User-based and Item-based Collabrative Filtering Recommendation System

Primary LanguagePython

Subject: User-based and item-based collabrative filtering recommendation system

Purpose of the project:

The rapid growth of data collection has led to a new era of information. Data is being used to create more efficient systems and this is where Recommendation Systems come into play. Recommendation Systems are a type of information filtering systems as they improve the quality of search results and provides items that are more relevant to the search item or are realted to the search history of the user.
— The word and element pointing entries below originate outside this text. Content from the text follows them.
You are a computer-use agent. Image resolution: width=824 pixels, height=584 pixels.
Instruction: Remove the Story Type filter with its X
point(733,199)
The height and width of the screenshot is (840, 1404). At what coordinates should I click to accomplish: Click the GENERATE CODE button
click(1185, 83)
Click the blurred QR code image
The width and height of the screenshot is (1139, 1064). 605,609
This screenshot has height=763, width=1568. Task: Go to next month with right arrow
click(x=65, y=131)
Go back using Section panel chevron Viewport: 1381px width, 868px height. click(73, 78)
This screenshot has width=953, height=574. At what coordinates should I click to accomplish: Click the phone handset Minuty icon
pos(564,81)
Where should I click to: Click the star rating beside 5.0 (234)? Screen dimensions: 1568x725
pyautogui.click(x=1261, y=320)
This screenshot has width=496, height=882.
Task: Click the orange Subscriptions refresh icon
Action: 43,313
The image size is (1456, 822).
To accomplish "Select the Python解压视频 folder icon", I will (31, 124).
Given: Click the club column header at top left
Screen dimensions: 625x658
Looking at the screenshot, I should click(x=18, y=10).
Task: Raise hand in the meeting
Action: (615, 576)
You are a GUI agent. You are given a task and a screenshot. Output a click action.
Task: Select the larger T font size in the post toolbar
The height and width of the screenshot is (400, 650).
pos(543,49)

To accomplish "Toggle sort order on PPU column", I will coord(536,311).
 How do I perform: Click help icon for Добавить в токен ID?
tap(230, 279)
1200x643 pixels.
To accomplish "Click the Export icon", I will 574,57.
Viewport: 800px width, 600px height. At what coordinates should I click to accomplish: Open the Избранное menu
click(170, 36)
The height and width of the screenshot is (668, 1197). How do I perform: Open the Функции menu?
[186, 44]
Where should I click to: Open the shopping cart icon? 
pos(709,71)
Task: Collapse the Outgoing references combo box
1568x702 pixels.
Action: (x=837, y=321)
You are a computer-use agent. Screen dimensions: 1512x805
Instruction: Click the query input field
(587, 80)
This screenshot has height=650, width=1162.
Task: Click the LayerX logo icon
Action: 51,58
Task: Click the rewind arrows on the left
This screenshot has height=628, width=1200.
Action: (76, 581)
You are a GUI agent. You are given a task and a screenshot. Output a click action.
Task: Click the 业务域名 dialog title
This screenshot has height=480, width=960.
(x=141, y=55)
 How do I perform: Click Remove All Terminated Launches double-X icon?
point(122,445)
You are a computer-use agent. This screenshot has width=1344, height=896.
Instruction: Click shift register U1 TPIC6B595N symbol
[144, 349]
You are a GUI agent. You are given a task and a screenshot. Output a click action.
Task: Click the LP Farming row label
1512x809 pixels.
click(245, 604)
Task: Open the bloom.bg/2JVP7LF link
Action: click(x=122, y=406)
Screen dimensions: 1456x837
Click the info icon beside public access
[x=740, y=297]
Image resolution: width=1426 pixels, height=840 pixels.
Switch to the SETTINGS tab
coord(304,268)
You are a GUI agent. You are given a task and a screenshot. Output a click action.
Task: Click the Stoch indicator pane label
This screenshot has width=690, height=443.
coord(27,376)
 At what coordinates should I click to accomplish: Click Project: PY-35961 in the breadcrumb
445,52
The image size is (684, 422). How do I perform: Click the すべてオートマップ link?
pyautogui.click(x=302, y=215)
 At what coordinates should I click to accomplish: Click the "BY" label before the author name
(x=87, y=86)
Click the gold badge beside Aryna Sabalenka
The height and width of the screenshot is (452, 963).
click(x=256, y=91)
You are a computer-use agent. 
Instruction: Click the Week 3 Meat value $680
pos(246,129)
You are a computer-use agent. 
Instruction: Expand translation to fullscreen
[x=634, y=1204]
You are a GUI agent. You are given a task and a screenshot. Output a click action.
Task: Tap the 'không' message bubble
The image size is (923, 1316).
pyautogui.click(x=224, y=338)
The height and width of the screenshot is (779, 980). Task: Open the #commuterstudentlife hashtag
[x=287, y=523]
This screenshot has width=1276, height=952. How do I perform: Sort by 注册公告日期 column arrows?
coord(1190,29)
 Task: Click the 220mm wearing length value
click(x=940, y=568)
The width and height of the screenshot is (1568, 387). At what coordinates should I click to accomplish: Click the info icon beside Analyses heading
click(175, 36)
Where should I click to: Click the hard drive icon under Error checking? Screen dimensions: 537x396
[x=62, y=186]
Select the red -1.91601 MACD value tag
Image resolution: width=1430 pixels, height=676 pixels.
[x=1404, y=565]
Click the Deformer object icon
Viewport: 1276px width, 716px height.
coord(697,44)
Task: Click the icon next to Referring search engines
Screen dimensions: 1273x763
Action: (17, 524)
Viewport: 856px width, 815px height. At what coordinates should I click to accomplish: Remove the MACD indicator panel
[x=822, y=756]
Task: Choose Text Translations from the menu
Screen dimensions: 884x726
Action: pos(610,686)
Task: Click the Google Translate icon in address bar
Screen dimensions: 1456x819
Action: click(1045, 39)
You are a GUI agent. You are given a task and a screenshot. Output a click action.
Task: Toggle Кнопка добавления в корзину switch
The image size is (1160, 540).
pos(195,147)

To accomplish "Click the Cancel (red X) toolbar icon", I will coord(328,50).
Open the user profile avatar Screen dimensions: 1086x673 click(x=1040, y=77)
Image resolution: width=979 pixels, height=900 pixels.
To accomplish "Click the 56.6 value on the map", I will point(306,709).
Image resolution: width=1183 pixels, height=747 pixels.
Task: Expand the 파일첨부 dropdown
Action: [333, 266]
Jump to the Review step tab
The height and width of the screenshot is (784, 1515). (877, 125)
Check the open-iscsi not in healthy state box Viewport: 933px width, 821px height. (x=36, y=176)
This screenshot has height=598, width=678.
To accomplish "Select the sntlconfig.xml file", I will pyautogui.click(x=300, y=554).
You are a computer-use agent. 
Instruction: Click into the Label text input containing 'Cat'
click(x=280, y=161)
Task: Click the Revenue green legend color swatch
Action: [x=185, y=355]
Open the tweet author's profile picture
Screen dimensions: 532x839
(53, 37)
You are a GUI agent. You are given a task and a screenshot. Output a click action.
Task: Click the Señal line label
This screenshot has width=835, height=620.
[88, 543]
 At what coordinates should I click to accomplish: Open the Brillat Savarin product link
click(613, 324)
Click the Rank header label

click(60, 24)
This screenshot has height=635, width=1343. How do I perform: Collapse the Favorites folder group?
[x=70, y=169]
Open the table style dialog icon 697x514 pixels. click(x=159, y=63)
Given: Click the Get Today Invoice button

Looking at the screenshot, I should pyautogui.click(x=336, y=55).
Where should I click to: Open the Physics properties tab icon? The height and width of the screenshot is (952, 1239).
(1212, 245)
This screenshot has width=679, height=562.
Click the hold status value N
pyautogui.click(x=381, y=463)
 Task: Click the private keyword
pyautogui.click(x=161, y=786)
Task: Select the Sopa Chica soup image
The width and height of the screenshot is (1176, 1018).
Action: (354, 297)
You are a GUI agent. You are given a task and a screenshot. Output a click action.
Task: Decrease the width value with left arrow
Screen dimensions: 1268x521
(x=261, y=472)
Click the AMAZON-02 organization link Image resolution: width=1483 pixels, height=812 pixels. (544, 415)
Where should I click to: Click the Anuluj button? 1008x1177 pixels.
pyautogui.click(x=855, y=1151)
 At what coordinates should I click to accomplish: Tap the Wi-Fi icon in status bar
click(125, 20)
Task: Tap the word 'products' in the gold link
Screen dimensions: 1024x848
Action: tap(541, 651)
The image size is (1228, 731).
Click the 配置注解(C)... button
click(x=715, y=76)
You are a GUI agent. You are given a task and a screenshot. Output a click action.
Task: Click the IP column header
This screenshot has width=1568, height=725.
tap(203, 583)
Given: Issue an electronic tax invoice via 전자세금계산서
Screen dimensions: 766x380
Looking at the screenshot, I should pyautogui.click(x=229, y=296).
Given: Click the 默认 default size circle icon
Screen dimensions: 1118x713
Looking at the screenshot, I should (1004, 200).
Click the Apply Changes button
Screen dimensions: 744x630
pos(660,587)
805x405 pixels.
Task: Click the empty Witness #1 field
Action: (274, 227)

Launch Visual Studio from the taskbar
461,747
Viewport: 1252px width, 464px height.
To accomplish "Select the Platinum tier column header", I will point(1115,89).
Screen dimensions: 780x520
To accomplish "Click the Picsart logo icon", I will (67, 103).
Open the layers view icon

They are used to predict the rating or preference that a user would give to an item. In this project, our purpose is creating a recommendation system that predict all movies in test dataset based on user-based or item-based collabrative filtering.

Collabrative Filtering:

The recommendations get filtered based on the collaboration between similar user’s or item’s of preferences. If there is collaboration between similar user’s , that is user-based collabrative filtering. If there is collaboration between similar item’s , that is item-based collabrative filtering. In codes, there is the process that is user-based or item-based according to user that use the this python program. If the user selects item-based, the program will calculate cosine similarity. This calculation process imported sklearn library because improved libraries ,like sklearn , works/calculates better. Thus, results will be more correct. If the user selects user-based, the program will calculate pearson correlation. Due to the same reason, the calculation pearson correlation process imported sklearn library,too.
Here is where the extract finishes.